On Oct 29, 2007 8:58 PM, Eugene van der Pijll <eugene(a)vanderpijll.nl> wrote:
All of the proposed solutions should be implemented
with templates; you
cannot just replace the "thumbnail icon" with another symbol, (i) or
(C), because some of the images that do not have that icon (e.g. in
infoboxes) need attribution as well.
And creating a template does not need any special powers. It justs needs
to be accepted by the community. And to be implemented on enwiki, that
means: the enwiki community.
Holy crap, so you'd propose we wrap every thumbnail/bordered image
with a template. Shoot me now.
Thats a very very bad idea.
Yes, but we don't want a pavlov reaction, that
they should stay away. We
want to train re-users of our content to ask for more information about
the limits of what they want to copy. And (i) means "information". I
think it's perfectly suited for this purpose.
The hopeless cases won't click a (c) anyway, although they might be
curious enough to click the (i). (Don't ask for a {{cite}}. This is just
an argument I made up on the spot.)
Well, any change is okay with me. No. I shouldn't say that.

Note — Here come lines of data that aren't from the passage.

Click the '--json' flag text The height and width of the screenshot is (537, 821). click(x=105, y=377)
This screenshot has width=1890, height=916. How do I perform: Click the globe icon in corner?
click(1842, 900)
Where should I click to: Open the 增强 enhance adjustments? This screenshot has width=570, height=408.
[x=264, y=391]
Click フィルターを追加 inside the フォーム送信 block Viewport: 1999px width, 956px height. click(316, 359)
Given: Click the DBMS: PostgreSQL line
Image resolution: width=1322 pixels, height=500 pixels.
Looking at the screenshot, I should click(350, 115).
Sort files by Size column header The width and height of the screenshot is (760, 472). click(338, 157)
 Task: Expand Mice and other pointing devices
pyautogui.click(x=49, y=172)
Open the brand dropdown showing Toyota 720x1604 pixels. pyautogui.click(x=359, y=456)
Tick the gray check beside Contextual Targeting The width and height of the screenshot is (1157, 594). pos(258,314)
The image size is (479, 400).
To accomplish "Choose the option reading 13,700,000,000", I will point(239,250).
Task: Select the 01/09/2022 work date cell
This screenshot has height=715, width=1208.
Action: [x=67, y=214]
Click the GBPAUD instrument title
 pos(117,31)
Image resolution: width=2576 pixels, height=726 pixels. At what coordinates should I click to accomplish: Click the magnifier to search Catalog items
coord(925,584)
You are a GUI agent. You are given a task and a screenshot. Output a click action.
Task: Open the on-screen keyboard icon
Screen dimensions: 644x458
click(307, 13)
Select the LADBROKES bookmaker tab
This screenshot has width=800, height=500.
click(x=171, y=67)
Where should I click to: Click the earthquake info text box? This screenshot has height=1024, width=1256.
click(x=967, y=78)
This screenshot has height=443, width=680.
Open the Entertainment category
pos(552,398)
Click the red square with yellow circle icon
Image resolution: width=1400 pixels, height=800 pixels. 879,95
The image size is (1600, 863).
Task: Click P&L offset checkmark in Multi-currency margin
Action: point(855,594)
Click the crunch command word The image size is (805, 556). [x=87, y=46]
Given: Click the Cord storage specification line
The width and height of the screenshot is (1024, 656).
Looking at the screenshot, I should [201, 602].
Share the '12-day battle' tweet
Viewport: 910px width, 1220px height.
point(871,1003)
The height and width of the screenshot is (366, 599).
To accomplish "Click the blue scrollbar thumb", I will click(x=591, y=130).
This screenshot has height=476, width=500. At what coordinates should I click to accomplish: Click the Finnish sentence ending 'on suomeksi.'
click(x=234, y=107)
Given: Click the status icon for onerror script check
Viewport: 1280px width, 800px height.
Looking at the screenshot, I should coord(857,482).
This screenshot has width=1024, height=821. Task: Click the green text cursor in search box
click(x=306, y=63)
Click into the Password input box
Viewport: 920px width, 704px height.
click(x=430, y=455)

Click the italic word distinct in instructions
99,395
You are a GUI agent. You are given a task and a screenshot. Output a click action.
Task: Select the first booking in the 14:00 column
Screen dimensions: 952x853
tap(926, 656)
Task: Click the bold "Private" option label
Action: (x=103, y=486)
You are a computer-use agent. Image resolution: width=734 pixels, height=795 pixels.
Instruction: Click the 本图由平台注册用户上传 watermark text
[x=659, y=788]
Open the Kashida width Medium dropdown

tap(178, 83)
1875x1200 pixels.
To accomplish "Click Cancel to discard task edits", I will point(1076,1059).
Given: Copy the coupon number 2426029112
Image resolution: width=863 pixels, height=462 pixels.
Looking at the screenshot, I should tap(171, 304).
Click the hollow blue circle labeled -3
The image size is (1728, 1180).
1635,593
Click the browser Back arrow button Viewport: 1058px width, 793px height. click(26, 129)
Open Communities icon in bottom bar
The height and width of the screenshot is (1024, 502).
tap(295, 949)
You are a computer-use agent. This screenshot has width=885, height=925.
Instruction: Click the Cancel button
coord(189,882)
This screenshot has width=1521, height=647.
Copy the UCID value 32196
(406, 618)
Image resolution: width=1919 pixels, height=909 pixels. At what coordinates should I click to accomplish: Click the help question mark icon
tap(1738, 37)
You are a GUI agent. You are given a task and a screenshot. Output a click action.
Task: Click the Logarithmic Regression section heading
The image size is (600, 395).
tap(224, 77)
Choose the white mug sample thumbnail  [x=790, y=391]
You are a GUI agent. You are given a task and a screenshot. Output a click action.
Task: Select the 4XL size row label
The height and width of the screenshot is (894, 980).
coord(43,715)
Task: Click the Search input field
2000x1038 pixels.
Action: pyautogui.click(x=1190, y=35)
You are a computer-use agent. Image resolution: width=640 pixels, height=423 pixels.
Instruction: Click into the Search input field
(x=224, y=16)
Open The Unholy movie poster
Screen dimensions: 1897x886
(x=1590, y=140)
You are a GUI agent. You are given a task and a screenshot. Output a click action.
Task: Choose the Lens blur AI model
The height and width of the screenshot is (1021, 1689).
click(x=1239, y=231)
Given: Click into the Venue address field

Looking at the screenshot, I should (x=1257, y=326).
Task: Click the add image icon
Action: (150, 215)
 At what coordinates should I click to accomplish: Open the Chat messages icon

Proposing
we start wraping all captioned images with a template is not okay with
me.
On another subject: if Citizendium would copy one of
our articles with a
reference to us in the edit summary of their first revision, and if they
would not acknowledge the source of their articles in any other way,
would you be satisfied with that? Would that satisfy the (admittedly
vague) demands of (our implementation of) the GFDL?
Currently, they add an attribution notice at the bottom of the article.
I would argue that that is necessary. I also think that this is
analogous to our attribution of contributions from outside sources.
Thats not at all in strict conformance with the GFDL. (Nor is just
mentioning at the bottom though its much better).